Word and element location data
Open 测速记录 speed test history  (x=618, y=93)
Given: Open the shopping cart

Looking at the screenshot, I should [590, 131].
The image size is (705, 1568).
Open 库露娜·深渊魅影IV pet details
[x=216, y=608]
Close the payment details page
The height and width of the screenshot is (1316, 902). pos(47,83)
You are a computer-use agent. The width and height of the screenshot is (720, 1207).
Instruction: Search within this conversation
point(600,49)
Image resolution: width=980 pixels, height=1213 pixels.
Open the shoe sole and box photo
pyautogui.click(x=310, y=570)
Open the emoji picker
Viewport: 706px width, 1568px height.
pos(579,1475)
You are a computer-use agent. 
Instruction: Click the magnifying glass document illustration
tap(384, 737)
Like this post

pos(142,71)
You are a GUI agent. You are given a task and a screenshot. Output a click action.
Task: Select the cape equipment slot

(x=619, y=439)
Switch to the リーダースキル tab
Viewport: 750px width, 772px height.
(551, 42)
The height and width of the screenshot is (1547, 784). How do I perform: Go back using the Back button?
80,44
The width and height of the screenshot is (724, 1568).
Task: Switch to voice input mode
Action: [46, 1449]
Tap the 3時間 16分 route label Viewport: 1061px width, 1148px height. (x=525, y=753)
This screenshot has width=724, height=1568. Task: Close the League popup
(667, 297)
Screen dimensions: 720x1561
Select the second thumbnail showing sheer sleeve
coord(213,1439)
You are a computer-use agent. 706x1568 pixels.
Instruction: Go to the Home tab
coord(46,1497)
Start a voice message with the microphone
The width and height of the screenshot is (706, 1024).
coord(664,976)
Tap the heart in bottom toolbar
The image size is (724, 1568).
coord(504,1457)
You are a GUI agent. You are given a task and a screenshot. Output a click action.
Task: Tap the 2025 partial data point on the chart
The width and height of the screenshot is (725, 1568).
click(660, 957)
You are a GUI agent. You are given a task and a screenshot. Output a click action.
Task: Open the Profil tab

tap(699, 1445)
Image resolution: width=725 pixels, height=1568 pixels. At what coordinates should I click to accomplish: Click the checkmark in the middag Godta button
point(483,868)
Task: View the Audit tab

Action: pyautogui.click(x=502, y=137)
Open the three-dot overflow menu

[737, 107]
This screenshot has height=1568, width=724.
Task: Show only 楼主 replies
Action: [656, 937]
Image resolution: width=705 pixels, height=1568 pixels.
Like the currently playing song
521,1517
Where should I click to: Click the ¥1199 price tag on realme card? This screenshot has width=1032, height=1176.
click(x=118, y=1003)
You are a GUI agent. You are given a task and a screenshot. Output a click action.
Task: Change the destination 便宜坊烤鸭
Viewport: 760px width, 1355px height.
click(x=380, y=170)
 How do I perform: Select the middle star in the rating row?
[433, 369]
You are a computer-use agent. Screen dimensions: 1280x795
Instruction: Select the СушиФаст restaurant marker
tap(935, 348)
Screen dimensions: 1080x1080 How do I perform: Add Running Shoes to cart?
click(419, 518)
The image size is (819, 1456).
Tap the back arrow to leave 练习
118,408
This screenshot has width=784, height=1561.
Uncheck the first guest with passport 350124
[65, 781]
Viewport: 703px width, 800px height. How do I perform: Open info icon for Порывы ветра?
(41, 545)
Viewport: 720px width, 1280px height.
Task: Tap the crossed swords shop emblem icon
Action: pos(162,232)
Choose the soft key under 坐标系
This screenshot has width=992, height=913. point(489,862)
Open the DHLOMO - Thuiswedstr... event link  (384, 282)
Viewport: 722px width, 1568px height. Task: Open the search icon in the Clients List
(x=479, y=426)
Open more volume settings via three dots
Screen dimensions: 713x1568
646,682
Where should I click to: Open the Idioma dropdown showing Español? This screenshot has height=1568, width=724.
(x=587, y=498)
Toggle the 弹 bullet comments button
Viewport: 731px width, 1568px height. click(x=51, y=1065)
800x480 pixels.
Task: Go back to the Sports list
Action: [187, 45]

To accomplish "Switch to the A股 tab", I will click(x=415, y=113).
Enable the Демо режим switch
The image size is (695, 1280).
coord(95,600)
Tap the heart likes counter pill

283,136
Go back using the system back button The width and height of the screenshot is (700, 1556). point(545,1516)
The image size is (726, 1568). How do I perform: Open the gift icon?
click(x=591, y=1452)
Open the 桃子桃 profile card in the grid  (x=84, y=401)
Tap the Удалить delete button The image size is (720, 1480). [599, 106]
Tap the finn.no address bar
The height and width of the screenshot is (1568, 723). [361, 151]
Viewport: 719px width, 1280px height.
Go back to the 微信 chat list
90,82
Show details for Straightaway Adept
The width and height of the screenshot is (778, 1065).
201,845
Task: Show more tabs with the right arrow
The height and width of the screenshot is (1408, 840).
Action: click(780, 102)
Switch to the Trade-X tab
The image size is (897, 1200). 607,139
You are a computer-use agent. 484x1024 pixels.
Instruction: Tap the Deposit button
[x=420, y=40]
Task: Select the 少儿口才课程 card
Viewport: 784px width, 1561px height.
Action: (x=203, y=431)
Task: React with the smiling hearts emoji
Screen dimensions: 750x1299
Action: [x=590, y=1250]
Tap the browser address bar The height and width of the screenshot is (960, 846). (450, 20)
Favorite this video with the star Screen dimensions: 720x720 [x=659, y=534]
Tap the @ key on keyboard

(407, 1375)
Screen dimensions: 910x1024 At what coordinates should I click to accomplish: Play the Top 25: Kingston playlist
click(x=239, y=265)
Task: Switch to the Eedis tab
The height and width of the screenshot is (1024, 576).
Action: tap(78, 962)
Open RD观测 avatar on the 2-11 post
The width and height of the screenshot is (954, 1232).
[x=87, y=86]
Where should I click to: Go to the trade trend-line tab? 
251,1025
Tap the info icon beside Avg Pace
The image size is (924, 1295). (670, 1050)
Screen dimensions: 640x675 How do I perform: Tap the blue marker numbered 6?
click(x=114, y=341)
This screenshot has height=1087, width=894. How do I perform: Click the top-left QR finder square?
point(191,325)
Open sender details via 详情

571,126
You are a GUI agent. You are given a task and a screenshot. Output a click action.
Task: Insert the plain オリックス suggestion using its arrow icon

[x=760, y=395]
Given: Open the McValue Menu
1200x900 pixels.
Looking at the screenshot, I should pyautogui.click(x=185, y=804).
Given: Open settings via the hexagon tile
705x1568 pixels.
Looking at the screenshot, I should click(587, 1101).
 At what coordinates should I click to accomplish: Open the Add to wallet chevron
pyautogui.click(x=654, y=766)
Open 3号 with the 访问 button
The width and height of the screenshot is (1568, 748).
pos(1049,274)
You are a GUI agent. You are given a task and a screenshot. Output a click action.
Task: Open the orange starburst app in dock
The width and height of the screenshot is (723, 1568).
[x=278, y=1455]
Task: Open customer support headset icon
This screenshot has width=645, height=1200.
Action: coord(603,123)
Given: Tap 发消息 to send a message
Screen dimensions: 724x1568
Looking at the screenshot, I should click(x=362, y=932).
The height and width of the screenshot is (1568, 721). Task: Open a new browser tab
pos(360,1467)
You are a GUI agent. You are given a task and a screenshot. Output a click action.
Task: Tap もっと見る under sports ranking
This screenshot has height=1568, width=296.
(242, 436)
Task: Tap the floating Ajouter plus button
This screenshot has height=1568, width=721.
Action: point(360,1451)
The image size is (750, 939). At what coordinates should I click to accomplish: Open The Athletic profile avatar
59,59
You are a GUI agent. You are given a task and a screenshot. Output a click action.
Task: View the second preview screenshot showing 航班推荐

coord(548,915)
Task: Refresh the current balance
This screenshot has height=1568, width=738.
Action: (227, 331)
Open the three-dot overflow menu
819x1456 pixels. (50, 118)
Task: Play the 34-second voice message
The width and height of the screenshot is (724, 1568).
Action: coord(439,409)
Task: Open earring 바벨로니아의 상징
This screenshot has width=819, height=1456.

* _Given exercise_: Quote the listing above line for line, without changing anything.

* _The response_:
Open 测速记录 speed test history  (x=618, y=93)
Given: Open the shopping cart

Looking at the screenshot, I should [590, 131].
The image size is (705, 1568).
Open 库露娜·深渊魅影IV pet details
[x=216, y=608]
Close the payment details page
The height and width of the screenshot is (1316, 902). pos(47,83)
You are a computer-use agent. The width and height of the screenshot is (720, 1207).
Instruction: Search within this conversation
point(600,49)
Image resolution: width=980 pixels, height=1213 pixels.
Open the shoe sole and box photo
pyautogui.click(x=310, y=570)
Open the emoji picker
Viewport: 706px width, 1568px height.
pos(579,1475)
You are a computer-use agent. 
Instruction: Click the magnifying glass document illustration
tap(384, 737)
Like this post

pos(142,71)
You are a GUI agent. You are given a task and a screenshot. Output a click action.
Task: Select the cape equipment slot

(x=619, y=439)
Switch to the リーダースキル tab
Viewport: 750px width, 772px height.
(551, 42)
The height and width of the screenshot is (1547, 784). How do I perform: Go back using the Back button?
80,44
The width and height of the screenshot is (724, 1568).
Task: Switch to voice input mode
Action: [46, 1449]
Tap the 3時間 16分 route label Viewport: 1061px width, 1148px height. (x=525, y=753)
This screenshot has width=724, height=1568. Task: Close the League popup
(667, 297)
Screen dimensions: 720x1561
Select the second thumbnail showing sheer sleeve
coord(213,1439)
You are a computer-use agent. 706x1568 pixels.
Instruction: Go to the Home tab
coord(46,1497)
Start a voice message with the microphone
The width and height of the screenshot is (706, 1024).
coord(664,976)
Tap the heart in bottom toolbar
The image size is (724, 1568).
coord(504,1457)
You are a GUI agent. You are given a task and a screenshot. Output a click action.
Task: Tap the 2025 partial data point on the chart
The width and height of the screenshot is (725, 1568).
click(660, 957)
You are a GUI agent. You are given a task and a screenshot. Output a click action.
Task: Open the Profil tab

tap(699, 1445)
Image resolution: width=725 pixels, height=1568 pixels. At what coordinates should I click to accomplish: Click the checkmark in the middag Godta button
point(483,868)
Task: View the Audit tab

Action: pyautogui.click(x=502, y=137)
Open the three-dot overflow menu

[737, 107]
This screenshot has height=1568, width=724.
Task: Show only 楼主 replies
Action: [656, 937]
Image resolution: width=705 pixels, height=1568 pixels.
Like the currently playing song
521,1517
Where should I click to: Click the ¥1199 price tag on realme card? This screenshot has width=1032, height=1176.
click(x=118, y=1003)
You are a GUI agent. You are given a task and a screenshot. Output a click action.
Task: Change the destination 便宜坊烤鸭
Viewport: 760px width, 1355px height.
click(x=380, y=170)
 How do I perform: Select the middle star in the rating row?
[433, 369]
You are a computer-use agent. Screen dimensions: 1280x795
Instruction: Select the СушиФаст restaurant marker
tap(935, 348)
Screen dimensions: 1080x1080 How do I perform: Add Running Shoes to cart?
click(419, 518)
The image size is (819, 1456).
Tap the back arrow to leave 练习
118,408
This screenshot has width=784, height=1561.
Uncheck the first guest with passport 350124
[65, 781]
Viewport: 703px width, 800px height. How do I perform: Open info icon for Порывы ветра?
(41, 545)
Viewport: 720px width, 1280px height.
Task: Tap the crossed swords shop emblem icon
Action: pos(162,232)
Choose the soft key under 坐标系
This screenshot has width=992, height=913. point(489,862)
Open the DHLOMO - Thuiswedstr... event link  (384, 282)
Viewport: 722px width, 1568px height. Task: Open the search icon in the Clients List
(x=479, y=426)
Open more volume settings via three dots
Screen dimensions: 713x1568
646,682
Where should I click to: Open the Idioma dropdown showing Español? This screenshot has height=1568, width=724.
(x=587, y=498)
Toggle the 弹 bullet comments button
Viewport: 731px width, 1568px height. click(x=51, y=1065)
800x480 pixels.
Task: Go back to the Sports list
Action: [187, 45]

To accomplish "Switch to the A股 tab", I will click(x=415, y=113).
Enable the Демо режим switch
The image size is (695, 1280).
coord(95,600)
Tap the heart likes counter pill

283,136
Go back using the system back button The width and height of the screenshot is (700, 1556). point(545,1516)
The image size is (726, 1568). How do I perform: Open the gift icon?
click(x=591, y=1452)
Open the 桃子桃 profile card in the grid  (x=84, y=401)
Tap the Удалить delete button The image size is (720, 1480). [599, 106]
Tap the finn.no address bar
The height and width of the screenshot is (1568, 723). [361, 151]
Viewport: 719px width, 1280px height.
Go back to the 微信 chat list
90,82
Show details for Straightaway Adept
The width and height of the screenshot is (778, 1065).
201,845
Task: Show more tabs with the right arrow
The height and width of the screenshot is (1408, 840).
Action: click(780, 102)
Switch to the Trade-X tab
The image size is (897, 1200). 607,139
You are a computer-use agent. 484x1024 pixels.
Instruction: Tap the Deposit button
[x=420, y=40]
Task: Select the 少儿口才课程 card
Viewport: 784px width, 1561px height.
Action: (x=203, y=431)
Task: React with the smiling hearts emoji
Screen dimensions: 750x1299
Action: [x=590, y=1250]
Tap the browser address bar The height and width of the screenshot is (960, 846). (450, 20)
Favorite this video with the star Screen dimensions: 720x720 [x=659, y=534]
Tap the @ key on keyboard

(407, 1375)
Screen dimensions: 910x1024 At what coordinates should I click to accomplish: Play the Top 25: Kingston playlist
click(x=239, y=265)
Task: Switch to the Eedis tab
The height and width of the screenshot is (1024, 576).
Action: tap(78, 962)
Open RD观测 avatar on the 2-11 post
The width and height of the screenshot is (954, 1232).
[x=87, y=86]
Where should I click to: Go to the trade trend-line tab? 
251,1025
Tap the info icon beside Avg Pace
The image size is (924, 1295). (670, 1050)
Screen dimensions: 640x675 How do I perform: Tap the blue marker numbered 6?
click(x=114, y=341)
This screenshot has height=1087, width=894. How do I perform: Click the top-left QR finder square?
point(191,325)
Open sender details via 详情

571,126
You are a GUI agent. You are given a task and a screenshot. Output a click action.
Task: Insert the plain オリックス suggestion using its arrow icon

[x=760, y=395]
Given: Open the McValue Menu
1200x900 pixels.
Looking at the screenshot, I should pyautogui.click(x=185, y=804).
Given: Open settings via the hexagon tile
705x1568 pixels.
Looking at the screenshot, I should click(587, 1101).
 At what coordinates should I click to accomplish: Open the Add to wallet chevron
pyautogui.click(x=654, y=766)
Open 3号 with the 访问 button
The width and height of the screenshot is (1568, 748).
pos(1049,274)
You are a GUI agent. You are given a task and a screenshot. Output a click action.
Task: Open the orange starburst app in dock
The width and height of the screenshot is (723, 1568).
[x=278, y=1455]
Task: Open customer support headset icon
This screenshot has width=645, height=1200.
Action: coord(603,123)
Given: Tap 发消息 to send a message
Screen dimensions: 724x1568
Looking at the screenshot, I should click(x=362, y=932).
The height and width of the screenshot is (1568, 721). Task: Open a new browser tab
pos(360,1467)
You are a GUI agent. You are given a task and a screenshot. Output a click action.
Task: Tap もっと見る under sports ranking
This screenshot has height=1568, width=296.
(242, 436)
Task: Tap the floating Ajouter plus button
This screenshot has height=1568, width=721.
Action: point(360,1451)
The image size is (750, 939). At what coordinates should I click to accomplish: Open The Athletic profile avatar
59,59
You are a GUI agent. You are given a task and a screenshot. Output a click action.
Task: View the second preview screenshot showing 航班推荐

coord(548,915)
Task: Refresh the current balance
This screenshot has height=1568, width=738.
Action: (227, 331)
Open the three-dot overflow menu
819x1456 pixels. (50, 118)
Task: Play the 34-second voice message
The width and height of the screenshot is (724, 1568).
Action: coord(439,409)
Task: Open earring 바벨로니아의 상징
This screenshot has width=819, height=1456.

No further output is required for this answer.